PROBLEM — Return, word for word, the stretch of the passage on fair trials in control order cases from "59.  Contrary to Mr" through "materials may be.".

EXERCISE PASSAGE —
_ _ _

57.  The requirements of a fair trial depend, to some extent, on what is at stake in the trial. The Grand Chamber was dealing with applicants complaining of detention contrary to article 5(1). The relevant standard of fairness required of their trials was that appropriate to article 5(4) proceedings. The Grand Chamber considered, having regard to the length of the detention involved, that article 5(4) imported the same fair trial rights as article 6(1) in its criminal aspect - see paragraph 217. Mr Eadie submitted that a less stringent standard of fairness was applicable in respect of control orders, where the relevant proceedings were subject to article 6 in its civil aspect. As a general submission there may be some force in this, at least where the restrictions imposed by a control order fall far short of detention. But I do not consider that the Strasbourg Court would draw any such distinction when dealing with the minimum of disclosure necessary for a fair trial. Were this not the case, it is hard to see why the Grand Chamber quoted so extensively from control order cases. I turn to the effect of the Grand Chamber’s decision.

58.  Had there been any doubt as to the effect of the passage of the judgment of the Grand Chamber that I have set out in paragraph 51 above it would, as Lord Pannick pointed out, have been dispelled by the approach of the Grand Chamber to some of the individual applications. Thus in the case of the third applicant SIAC had, in reaching its conclusion that the applicant was a terrorist, relied only on closed material “which cannot in our judgment have an innocent explanation", but the Grand Chamber held that his hearing had been unfair for want of adequate disclosure. In the case of the fifth applicant SIAC had stated that they had “no doubt” that he had been engaged in certain terrorism- related activities but the Grand Chamber held that his hearing had been unfair because the case against him had largely been contained in the closed material and the open case was “insubstantial".

59.  Contrary to Mr Eadie’s submission, I am satisfied that the essence of the Grand Chamber’s decision lies in paragraph 220 and, in particular, in the last sentence of that paragraph. This establishes that the controlee must be given sufficient information about the allegations against him to enable him to give effective instructions in relation to those allegations. Provided that this requirement is satisfied there can be a fair trial notwithstanding that the controlee is not provided with the detail or the sources of the evidence forming the basis of the allegations. Where, however, the open material consists purely of general assertions and the case against the controlee is based solely or to a decisive degree on closed materials the requirements of a fair trial will not be satisfied, however cogent the case based on the closed materials may be.

_ _ _

MATERIAL SUPPLIED —
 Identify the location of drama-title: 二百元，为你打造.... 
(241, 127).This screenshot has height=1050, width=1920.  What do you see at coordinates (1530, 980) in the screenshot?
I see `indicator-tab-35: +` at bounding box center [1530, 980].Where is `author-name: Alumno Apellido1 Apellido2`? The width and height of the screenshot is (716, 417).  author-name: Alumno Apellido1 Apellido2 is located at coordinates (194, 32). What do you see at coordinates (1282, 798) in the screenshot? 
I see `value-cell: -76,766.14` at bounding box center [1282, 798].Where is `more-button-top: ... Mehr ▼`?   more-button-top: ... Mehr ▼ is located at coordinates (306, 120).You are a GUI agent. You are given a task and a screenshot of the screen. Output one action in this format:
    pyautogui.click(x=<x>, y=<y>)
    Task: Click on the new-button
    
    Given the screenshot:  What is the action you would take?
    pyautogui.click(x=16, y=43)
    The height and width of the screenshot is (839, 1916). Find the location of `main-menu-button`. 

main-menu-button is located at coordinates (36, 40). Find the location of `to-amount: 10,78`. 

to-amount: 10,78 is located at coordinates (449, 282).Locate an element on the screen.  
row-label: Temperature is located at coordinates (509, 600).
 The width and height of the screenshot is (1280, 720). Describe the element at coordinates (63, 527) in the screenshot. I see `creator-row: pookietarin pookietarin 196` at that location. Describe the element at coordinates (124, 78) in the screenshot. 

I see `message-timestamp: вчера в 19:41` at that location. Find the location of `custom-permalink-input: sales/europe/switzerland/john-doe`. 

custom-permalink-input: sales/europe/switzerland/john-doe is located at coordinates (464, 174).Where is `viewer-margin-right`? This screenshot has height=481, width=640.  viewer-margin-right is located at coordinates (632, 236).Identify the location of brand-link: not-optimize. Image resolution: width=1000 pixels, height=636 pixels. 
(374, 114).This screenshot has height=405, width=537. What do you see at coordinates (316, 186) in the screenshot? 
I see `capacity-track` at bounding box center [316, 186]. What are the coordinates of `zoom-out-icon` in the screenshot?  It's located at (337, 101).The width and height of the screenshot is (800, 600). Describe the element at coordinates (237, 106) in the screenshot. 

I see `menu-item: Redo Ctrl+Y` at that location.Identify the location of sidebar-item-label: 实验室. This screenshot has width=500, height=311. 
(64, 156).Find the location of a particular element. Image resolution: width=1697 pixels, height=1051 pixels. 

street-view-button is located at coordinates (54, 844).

_ _ _

REPLY TO THE TASK —
59.  Contrary to Mr Eadie’s submission, I am satisfied that the essence of the Grand Chamber’s decision lies in paragraph 220 and, in particular, in the last sentence of that paragraph. This establishes that the controlee must be given sufficient information about the allegations against him to enable him to give effective instructions in relation to those allegations. Provided that this requirement is satisfied there can be a fair trial notwithstanding that the controlee is not provided with the detail or the sources of the evidence forming the basis of the allegations. Where, however, the open material consists purely of general assertions and the case against the controlee is based solely or to a decisive degree on closed materials the requirements of a fair trial will not be satisfied, however cogent the case based on the closed materials may be.